▶ Problem
Repeat each record exactly as written, and drop any images.

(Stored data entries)

* * * * *

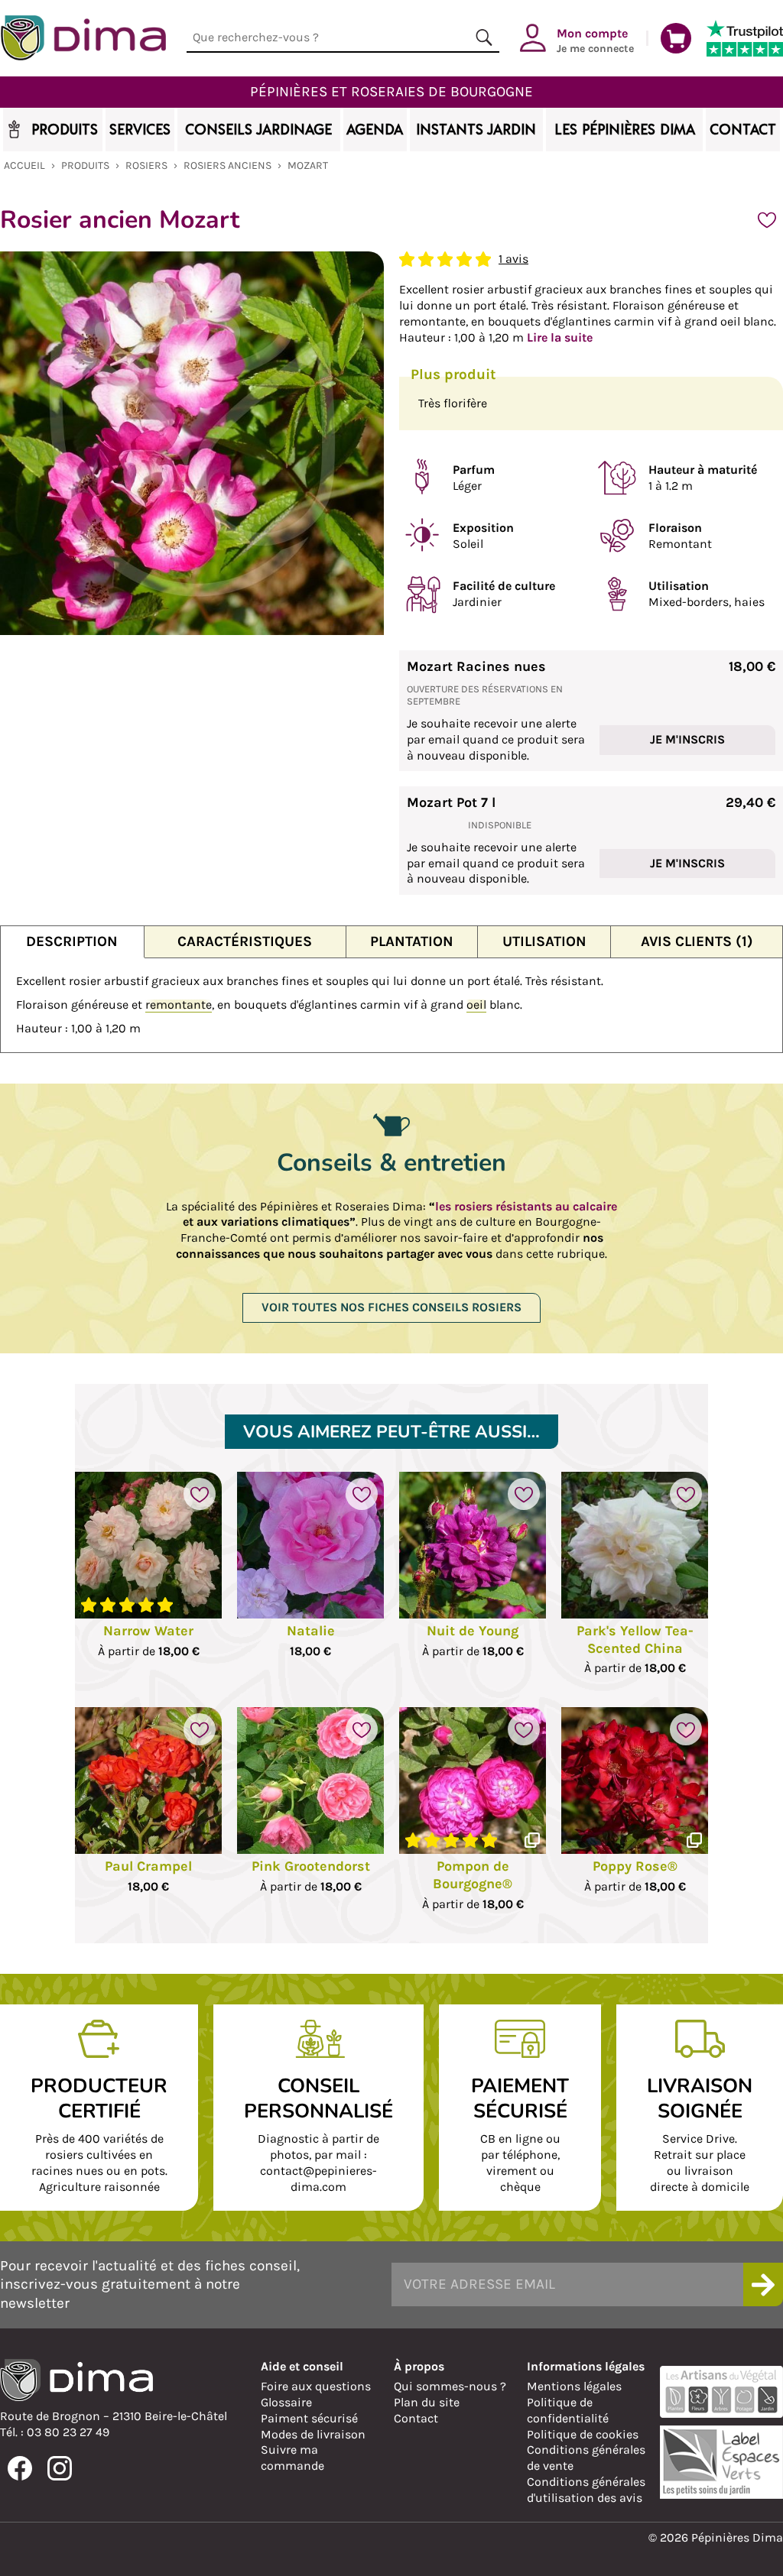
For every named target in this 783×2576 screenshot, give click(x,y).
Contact (416, 2418)
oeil (476, 1004)
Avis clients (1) (697, 941)
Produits (85, 165)
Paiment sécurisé (309, 2418)
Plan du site (427, 2402)
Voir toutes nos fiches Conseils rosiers (391, 1307)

* * * * *

▶ Result
For every named target in this 783×2576 screenshot, give click(x,y).
Contact (416, 2418)
oeil (476, 1004)
Avis clients (1) (697, 941)
Produits (85, 165)
Paiment sécurisé (309, 2418)
Plan du site (427, 2402)
Voir toutes nos fiches Conseils rosiers (391, 1307)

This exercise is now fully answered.